Draft: Protected npm package in package registry [POC]

What does this MR do and why?

This MR will not be merged. The intention is to discuss and document design decision and implemenation details.

This MR wants to provide a POC implementation for the Identify packages as protected to prevent accid... (&5574).

What do we want to achieve with this POC?

• Better understanding of implementation approach and complexity
• Better estimate of implementation plan
• Discuss the data model

What do we not want to achieve with this POC?
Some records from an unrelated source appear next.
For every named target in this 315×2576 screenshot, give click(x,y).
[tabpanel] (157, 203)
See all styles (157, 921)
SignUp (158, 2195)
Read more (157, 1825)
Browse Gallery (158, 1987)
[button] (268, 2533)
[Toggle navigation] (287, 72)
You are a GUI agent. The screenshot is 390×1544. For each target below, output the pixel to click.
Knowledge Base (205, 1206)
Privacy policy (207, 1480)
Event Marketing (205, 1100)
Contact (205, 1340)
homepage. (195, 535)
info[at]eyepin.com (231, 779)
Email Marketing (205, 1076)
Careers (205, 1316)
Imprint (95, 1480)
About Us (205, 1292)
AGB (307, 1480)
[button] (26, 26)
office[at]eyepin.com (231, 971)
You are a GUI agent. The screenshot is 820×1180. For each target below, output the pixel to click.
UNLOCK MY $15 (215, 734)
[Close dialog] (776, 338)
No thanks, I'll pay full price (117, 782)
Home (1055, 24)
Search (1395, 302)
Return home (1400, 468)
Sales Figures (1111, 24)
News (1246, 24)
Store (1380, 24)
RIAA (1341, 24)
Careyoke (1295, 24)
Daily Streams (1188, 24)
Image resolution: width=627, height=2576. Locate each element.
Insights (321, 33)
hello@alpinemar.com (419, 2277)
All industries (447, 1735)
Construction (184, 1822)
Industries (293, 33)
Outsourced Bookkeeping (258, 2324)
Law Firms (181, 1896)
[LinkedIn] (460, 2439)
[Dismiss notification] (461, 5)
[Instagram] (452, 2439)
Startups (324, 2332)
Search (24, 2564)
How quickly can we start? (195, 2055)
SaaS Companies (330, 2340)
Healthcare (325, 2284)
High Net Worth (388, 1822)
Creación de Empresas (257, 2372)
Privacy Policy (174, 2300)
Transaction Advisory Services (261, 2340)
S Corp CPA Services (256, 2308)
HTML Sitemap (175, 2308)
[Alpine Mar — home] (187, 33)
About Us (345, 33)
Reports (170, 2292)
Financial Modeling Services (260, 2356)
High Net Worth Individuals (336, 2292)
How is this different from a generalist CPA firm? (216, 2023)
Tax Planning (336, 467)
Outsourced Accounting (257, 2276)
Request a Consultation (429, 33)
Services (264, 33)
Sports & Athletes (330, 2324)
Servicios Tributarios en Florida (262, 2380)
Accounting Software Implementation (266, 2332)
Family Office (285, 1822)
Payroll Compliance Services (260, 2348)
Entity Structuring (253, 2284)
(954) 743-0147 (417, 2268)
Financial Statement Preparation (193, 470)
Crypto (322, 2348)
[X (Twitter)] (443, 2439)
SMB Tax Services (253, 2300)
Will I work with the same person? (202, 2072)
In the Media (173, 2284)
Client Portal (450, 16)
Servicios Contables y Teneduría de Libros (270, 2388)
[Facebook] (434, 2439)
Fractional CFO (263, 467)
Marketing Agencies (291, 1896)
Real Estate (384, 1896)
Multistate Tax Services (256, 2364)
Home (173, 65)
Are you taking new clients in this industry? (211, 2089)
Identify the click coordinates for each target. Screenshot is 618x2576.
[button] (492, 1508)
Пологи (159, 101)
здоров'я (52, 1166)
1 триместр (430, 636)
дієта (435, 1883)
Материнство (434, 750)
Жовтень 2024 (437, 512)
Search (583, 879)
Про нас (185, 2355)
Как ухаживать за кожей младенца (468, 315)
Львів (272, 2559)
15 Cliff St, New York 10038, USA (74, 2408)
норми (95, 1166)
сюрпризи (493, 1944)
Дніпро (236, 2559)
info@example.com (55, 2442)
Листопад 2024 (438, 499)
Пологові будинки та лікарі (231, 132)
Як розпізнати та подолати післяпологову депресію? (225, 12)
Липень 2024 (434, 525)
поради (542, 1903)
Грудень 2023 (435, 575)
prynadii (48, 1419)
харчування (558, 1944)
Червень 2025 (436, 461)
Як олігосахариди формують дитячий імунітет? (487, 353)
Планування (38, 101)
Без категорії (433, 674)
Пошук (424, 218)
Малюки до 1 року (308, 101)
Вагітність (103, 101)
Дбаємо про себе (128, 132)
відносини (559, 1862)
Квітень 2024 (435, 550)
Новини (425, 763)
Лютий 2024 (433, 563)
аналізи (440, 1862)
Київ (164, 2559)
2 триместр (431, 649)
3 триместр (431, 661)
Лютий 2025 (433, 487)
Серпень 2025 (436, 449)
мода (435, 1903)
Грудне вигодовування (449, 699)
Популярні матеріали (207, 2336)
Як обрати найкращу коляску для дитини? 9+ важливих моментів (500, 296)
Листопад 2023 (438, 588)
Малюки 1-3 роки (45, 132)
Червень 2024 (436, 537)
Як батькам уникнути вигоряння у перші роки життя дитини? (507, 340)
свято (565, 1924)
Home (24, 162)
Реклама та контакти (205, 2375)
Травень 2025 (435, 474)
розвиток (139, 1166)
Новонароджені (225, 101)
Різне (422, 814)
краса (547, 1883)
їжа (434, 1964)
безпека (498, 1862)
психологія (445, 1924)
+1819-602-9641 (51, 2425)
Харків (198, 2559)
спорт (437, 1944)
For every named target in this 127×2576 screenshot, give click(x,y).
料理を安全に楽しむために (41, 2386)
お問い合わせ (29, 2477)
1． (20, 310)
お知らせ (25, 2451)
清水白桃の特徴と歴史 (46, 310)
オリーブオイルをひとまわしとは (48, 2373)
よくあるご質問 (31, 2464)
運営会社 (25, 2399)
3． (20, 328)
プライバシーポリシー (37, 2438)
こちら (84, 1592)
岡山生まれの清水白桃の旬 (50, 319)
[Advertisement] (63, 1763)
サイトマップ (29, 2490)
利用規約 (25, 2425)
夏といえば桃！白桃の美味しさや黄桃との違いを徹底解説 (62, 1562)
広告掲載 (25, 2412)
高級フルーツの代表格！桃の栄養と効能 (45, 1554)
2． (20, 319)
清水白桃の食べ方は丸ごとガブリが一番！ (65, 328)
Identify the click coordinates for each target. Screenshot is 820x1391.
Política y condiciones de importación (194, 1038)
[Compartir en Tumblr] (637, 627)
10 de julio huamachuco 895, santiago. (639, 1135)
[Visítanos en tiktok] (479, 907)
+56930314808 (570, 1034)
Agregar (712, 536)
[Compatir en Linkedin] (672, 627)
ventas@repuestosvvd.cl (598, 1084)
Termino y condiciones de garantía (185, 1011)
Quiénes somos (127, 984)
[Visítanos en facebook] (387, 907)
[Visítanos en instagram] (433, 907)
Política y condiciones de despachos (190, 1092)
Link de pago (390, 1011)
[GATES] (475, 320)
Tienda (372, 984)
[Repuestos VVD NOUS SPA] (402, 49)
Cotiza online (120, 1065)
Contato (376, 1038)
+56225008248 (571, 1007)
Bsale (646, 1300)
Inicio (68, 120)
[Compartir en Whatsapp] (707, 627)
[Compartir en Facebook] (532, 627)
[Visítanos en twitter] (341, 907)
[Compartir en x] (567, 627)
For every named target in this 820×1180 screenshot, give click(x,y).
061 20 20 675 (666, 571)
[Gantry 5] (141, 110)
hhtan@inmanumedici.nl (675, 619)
• Discuss necessary ux / ui changes in regards to the project settings
• Investigate the implemenation of dependency types other than npm

🛠 with ❤ at Siemens

Proposal for data model

• We want to maintain the current permissions for interacting with the package registry => therefore, the idea of Packages::PackageProtectionPolicy is to define additional permissions => hence, we do not need to migrate the existing data model
• When a pacakge-specific Packages::PackageProtectionPolicy exists then this policy is enforced,
• When no package-specific Packages::PackageProtectionPolicy exists then the default package permissions are applied => this ensures backward compatibility
• The field publish_protected_up_to_access_level represent the maximum access level required to allow publishing of a package, e.g. maintainer, owner, Gitlab::ACCESS::NO_ACCESS, etc.
• The field matching_package_name has a uniqueness contraint scoped to project_id and namespace_id => could be extended to the fields matching_package_type and matching_package_version as well

classDiagram
  class `Packages::PackageProtectionPolicy`{
    id bigint,
    matching_package_name string
    matching_package_type string
    matching_package_version string
    publish_protected_up_to_access_level Gitlab::Access
    unpublish_protected_up_to_access_level Gitlab::Access
    project_id bigint 
    namespace_id bigint
  }

  `Packages::PackageProtectionPolicy` --> `Project`
  `Project` --> `Group (Namespace)`

Here is an example of the

project_id	namespace_id	matching_package_name.	publish_protected_up_to_access_level	Meaning
7	33	"@flightjs/test-npm-package"	0 (= Gitlab::Access::NO_ACCESS)	New package version for @flightjs/test-npm-package cannot be published because this PackageProtectionPolicy forbids this.
7	33	"@flightjs/test-npm-package-2 "	40 (= Gitlab::Access::MAINTAINER)	New package version for @flightjs/test-npm-package cannot be published by a MAINTAINER or lower. OWNER would be able to publish a new package version.

Open Questions

• Should we allow wildcard for matching_package_name?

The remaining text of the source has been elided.